So your diet is reasonably good: you eat your five-a-day (usually), and can make a mean tofu stir-fry from scratch. You even make time for exercise.
But guess what? You’re still carrying those stubborn extra pounds and, being honest, you know you’re not quite at your best.
For many otherwise healthy folk, the issue is often over-eating: you’re the first to polish off the food on your plate and the first to dart back to the kitchen for seconds.
You’re a snacker; you love great big bowls of cereal in the evening before bed and tea and toast in between meals. You pick at nuts, fruit and yogurts when you know you shouldn’t.
Granted, it’s a tough habit to crack… but to help you along your way, SHEmazing! has identified the most common reasons for eating more than you should…
1) You say… I deserve a treat:
Not least in this country, we love to celebrate with food and drink. Milestone events, birthdays, anniversaries and promotions at work: many of us are liable to mark the occasion with a blow-out meal.
Then there are the smaller, little treats that quickly become a habit – the ‘I totally deserve that family-sized bag of Maltesers,’ mentality.
It works both ways too – because a fight with your best friend or boyfriend, a set-back at college or just a bit of a crap day is often reason enough to ‘treat yourself’ to a load of chocolate, wine or crisps.
What should you do about it? Start noting all the times and ways you reward yourself with food: ideally, it should be no more than once or twice a week. More than that? Cut back.
2) You say… Feck it!
Some people are brilliant at self-control. They open a bar of Galaxy, take out a single square, and put the rest back for another time.
Some people are less restrained. And for them, one slice of pizza usually means four; one biscuit usually means half the pack (and a bag of Chipsticks chaser).
But a little indulgence doesn’t mean the whole diet has to go out the window – and yes, a little high-calorie food is hardly the end of the world.
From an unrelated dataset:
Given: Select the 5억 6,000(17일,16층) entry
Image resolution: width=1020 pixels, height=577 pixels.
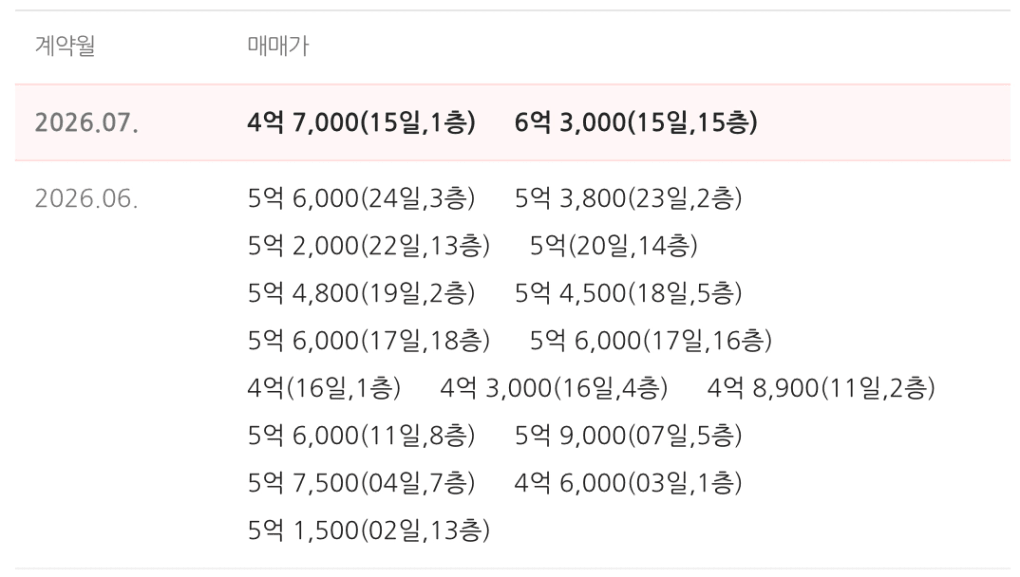Looking at the screenshot, I should pos(651,341).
The difference is in the quantity: inhaling eight biscuits versus having just two could be as much as 1,000 calories – or, ya know, two hours of advanced spin at the gym.
Remind yourself that while you certainly don’t have to commit to never looking at a slice of cake again, eating the whole cake at once is always a bad idea – not least for your waistline.
3) You say… I shouldn’t have done that
Guilt, shame, regret: you beat yourself up bad when you hit the chipper, or have a giant pizza with garlic bread.
It’s the ultimate morning-after-the-night-before humiliation: you feel crap about yourself, and are pretty sure you’ve managed to gain 2-3kg overnight.
Relax! In fact, research shows that giving yourself a hard time over food only leads you back to the fridge for more. One study at the University Of Toronto, for example, rigged scales to make dieters think they had gained 5lbs even though the participants had actually lost weight.
Those who felt greater shame about their weight gain subsequently ate more ice cream than those who weren’t as bothered by their results.
So instead of regret, vow to do better the next time and simply move on.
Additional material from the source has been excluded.